Top of Records
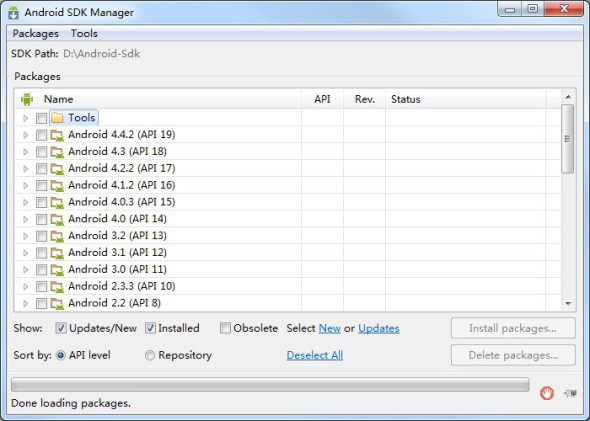Click the Deselect All link
The image size is (590, 421).
coord(315,355)
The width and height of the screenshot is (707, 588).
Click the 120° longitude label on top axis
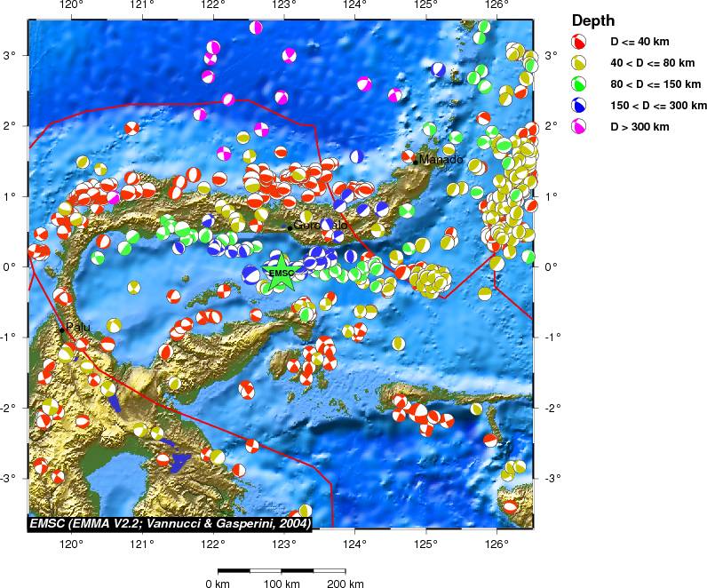71,6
Bottom of Records
From the line containing "The width and" through the last line of the entries, copy each line exactly and only those, skipping all pictures.

• Answer to this task:
The width and height of the screenshot is (707, 588).
Click the 120° longitude label on top axis
71,6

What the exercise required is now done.